- What to do -
Write out the data verbatim, from the line with "Where should I click to: Click the US" up to and including the line with "209x208 pixels. [x=201, y=112]".

Word and element location data
• • •
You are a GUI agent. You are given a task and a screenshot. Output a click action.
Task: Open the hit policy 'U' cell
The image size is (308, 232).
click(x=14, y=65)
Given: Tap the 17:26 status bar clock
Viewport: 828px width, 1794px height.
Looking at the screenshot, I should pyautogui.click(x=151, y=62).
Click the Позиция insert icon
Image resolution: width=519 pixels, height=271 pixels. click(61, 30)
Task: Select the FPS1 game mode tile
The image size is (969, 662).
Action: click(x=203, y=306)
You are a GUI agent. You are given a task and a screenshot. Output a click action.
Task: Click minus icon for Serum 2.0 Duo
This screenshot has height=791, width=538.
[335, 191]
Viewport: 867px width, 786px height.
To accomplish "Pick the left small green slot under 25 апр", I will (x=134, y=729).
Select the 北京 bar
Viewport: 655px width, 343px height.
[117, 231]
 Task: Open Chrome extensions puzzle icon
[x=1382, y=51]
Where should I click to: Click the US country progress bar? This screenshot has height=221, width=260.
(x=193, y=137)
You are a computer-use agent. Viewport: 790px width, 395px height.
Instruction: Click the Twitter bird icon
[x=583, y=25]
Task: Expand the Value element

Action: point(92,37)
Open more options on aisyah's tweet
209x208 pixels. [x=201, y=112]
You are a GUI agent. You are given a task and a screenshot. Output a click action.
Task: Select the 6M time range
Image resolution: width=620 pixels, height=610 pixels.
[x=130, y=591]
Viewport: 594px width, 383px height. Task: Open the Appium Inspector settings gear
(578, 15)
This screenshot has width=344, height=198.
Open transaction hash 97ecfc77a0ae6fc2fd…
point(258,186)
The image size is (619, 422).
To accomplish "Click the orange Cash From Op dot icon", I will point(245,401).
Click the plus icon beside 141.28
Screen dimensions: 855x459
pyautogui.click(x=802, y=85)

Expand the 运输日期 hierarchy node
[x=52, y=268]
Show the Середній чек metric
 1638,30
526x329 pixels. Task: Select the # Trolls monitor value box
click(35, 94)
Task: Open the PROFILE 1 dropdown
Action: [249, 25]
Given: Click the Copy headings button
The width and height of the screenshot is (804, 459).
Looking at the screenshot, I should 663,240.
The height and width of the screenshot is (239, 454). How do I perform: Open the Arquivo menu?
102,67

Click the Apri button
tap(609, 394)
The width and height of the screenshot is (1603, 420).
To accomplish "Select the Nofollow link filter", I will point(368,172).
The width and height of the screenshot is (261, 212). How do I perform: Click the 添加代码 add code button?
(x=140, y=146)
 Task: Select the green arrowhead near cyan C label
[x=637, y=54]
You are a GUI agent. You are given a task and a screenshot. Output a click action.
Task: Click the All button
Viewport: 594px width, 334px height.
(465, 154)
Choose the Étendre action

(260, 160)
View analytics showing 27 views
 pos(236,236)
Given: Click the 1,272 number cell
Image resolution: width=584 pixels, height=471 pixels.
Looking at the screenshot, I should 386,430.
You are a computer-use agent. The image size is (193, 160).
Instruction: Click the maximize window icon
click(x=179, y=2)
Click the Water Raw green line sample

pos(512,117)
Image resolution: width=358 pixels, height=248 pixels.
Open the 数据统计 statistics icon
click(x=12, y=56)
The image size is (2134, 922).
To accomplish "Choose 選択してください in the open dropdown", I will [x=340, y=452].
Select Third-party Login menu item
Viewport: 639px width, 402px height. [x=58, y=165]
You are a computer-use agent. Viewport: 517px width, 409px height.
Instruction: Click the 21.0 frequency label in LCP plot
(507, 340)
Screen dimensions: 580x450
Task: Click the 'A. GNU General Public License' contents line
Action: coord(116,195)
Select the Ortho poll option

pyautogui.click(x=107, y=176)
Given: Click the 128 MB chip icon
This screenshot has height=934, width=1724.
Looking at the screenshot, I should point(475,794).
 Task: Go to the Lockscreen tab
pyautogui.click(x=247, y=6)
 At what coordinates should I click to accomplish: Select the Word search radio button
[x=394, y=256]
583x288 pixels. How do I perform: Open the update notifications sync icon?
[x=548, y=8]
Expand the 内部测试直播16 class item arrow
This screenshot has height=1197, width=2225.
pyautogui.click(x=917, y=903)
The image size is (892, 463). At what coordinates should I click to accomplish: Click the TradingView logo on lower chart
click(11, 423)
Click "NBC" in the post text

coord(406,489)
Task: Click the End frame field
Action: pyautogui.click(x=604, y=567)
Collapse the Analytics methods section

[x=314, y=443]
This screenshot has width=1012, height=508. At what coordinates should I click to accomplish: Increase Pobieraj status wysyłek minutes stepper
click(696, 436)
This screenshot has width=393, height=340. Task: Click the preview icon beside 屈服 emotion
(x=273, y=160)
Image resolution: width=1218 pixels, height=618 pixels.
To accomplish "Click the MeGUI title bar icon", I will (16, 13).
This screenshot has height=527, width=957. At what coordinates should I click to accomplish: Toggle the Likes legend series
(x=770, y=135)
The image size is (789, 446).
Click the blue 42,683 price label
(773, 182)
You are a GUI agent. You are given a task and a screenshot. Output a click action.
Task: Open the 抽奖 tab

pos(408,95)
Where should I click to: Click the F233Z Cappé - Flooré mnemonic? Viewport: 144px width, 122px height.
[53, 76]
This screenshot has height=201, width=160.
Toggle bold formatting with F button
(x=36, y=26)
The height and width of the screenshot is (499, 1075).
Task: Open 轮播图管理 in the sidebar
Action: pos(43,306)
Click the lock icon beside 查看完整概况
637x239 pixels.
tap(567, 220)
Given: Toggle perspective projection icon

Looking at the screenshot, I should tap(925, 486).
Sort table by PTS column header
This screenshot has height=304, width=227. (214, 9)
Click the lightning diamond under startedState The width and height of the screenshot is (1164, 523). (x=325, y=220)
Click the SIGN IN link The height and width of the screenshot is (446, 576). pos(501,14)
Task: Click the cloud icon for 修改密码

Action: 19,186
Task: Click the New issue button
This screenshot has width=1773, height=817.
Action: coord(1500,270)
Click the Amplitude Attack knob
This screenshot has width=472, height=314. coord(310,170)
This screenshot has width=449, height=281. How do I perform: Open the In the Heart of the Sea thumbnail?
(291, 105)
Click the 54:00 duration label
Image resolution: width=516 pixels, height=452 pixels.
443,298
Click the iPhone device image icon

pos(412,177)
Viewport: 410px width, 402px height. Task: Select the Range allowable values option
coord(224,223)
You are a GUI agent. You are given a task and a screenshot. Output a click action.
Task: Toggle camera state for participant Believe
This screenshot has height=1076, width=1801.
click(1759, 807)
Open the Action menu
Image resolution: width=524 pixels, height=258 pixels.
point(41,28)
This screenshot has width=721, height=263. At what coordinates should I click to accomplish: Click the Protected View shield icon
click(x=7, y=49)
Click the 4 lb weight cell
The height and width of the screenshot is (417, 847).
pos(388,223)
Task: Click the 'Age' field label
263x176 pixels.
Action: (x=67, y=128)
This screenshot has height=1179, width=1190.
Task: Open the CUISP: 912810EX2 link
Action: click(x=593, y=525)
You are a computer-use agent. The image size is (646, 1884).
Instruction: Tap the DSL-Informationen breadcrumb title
• • •
- Exercise response -
Where should I click to: Click the US country progress bar? This screenshot has height=221, width=260.
(x=193, y=137)
You are a computer-use agent. Viewport: 790px width, 395px height.
Instruction: Click the Twitter bird icon
[x=583, y=25]
Task: Expand the Value element

Action: point(92,37)
Open more options on aisyah's tweet
209x208 pixels. [x=201, y=112]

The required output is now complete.